Downloading torrents of copyright-infringing material is illegal, as we all know, and while those involved in large-scale file-sharing operations – like YIFY/YFS – or maintaining torrent sites face potential prison sentences for their actions, your garden variety torrenter, caught downloading a copy of Deadpool, usually expects little more than a hefty fine. Not in Nigeria, though: eighteen people were charged by the Nigerian Security and Civil Defense Corps – effectively a paramilitary police unit run by the Nigerian government – with piracy and were each sentenced to 45 days in prison and a £30 fine; harsh, considering Nigeria is a country which has lax property enforcement and what the US classifies as a “critical” crime rate.
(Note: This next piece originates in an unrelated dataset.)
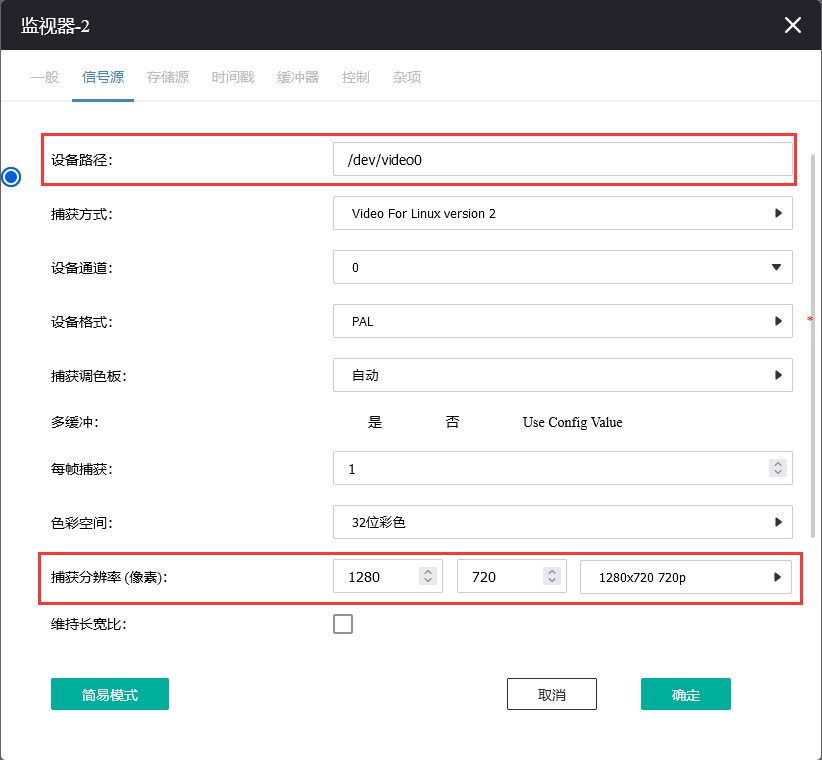Choose Use Config Value for 多缓冲
This screenshot has height=760, width=822.
572,422
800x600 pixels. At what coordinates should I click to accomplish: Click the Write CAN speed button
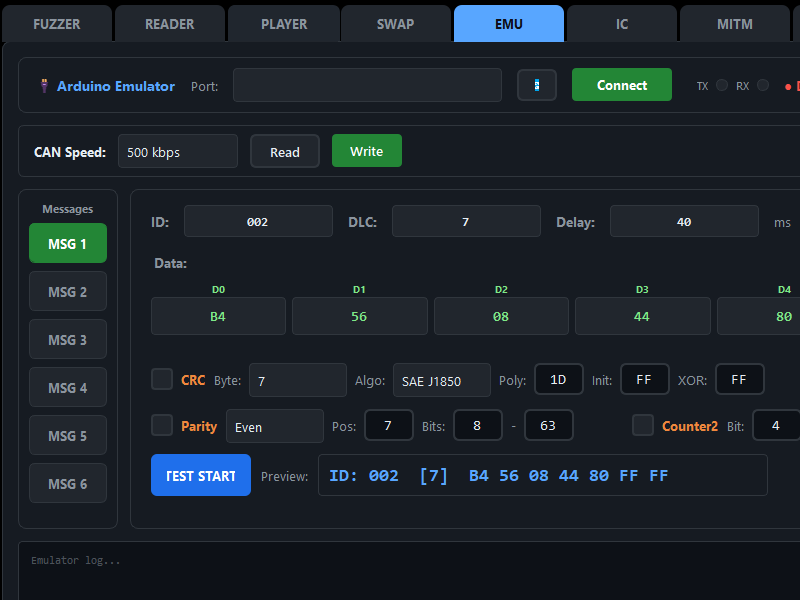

“When the one-count charge of piracy was read to them, they all pleaded guilty,” Ibrahim Idris of the NSCDC said (via TorrentFreak). “The Chief Magistrate, Sanusi Usman, thereafter sentenced them to 45 days imprisonment or to pay a fine of N12,000 each.”
“The convicts were accused of downloading and sending of Hausa films, an act that contravenes a section of Kano State Censorship Board laws 2001,” Idris explains.
The films downloaded, though, were not the usual Hollywood fare, but instead were Hausa films produced in Nigeria, and this is likely why the NSCDC took such a hard stance over the crime, following the strict laws established by its Censorship Board.
“The primary responsibility of the board is to filter any viewable, audible, or readable material produced by the mass media, or via the internet or performed on the stage,” the Board says. “It is the duty of the board to censor such materials before they are released for public consumption; educate the stakeholders and the general public; and to prosecute the defaulters.”
The Nigerian Censorship Board has a tight grip on film, television, and music allowed in the country. It regularly bans media, and so understandably view torrenting as a major threat to its strict controls.
“The cheapest way of corrupting our cultural base is through the use of tools of mass media namely, the internet, television, adverts, movies, other cinematographs and through assorted literary works,” the Board explains. “These tools of mass mind control and corruption are targeted on the youths of our developing countries on whose shoulders lie the future of this generation and yet unborn ones.”